By the time we reach “Walking,” a new vision takes hold. The guitar is much softer, the keyboard simply coloring the scene rather than taking over, and there seems to be more of a sense of ease and contentment as she sings, “Alone again, alone again/ My time it is my own again.” While the arrangements towards the end of the album tend to be simpler, Wasner hasn’t completely abandoned her more cerebral tendencies, which led Duffy to tell The New York Times that sometimes Wasner seems like she’s “doing algebra while doing ballet.”

One aspect that makes Head of Roses so interesting is the variety of different styles at play. “Lightning” offers little more than Wasner and her guitar, yet there’s so much going on.

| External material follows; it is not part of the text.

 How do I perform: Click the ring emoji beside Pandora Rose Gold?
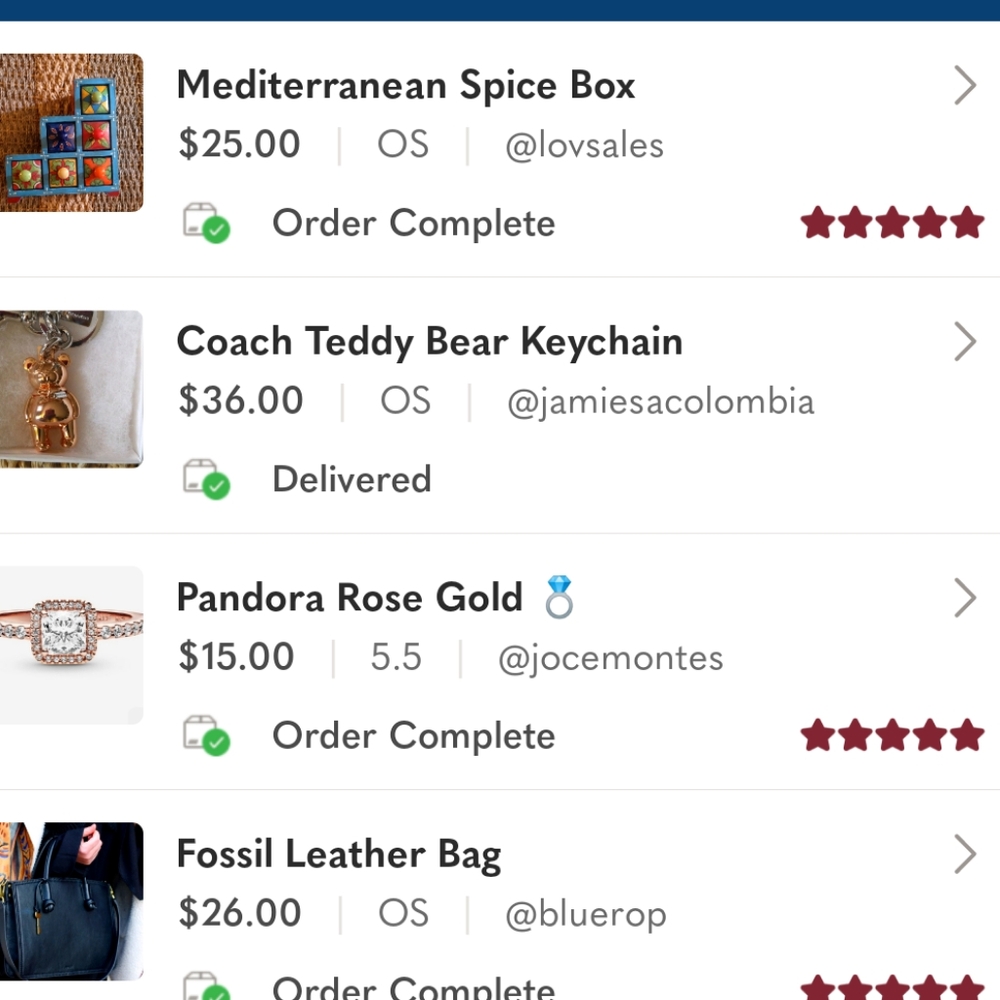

Her voice is clear and unadorned, yet also haunted: “I found out/ Freedom is empty/ When it’s all you have.” Her yearning tears at your heart. Yet the process of coming out on the other side of a relationship also has benefits, preparing the listener for what comes next and helping us understand that everything doesn’t have to be traumatic.

Listening to Flock of Dimes, there’s the feeling that we aren’t just listening to a musician as much as we are listening to a place in time set to music. In doing so, Head of Roses is a moment of mindfulness from which we all can learn.

Summary
From isolation to clarity, getting past the pain of endings.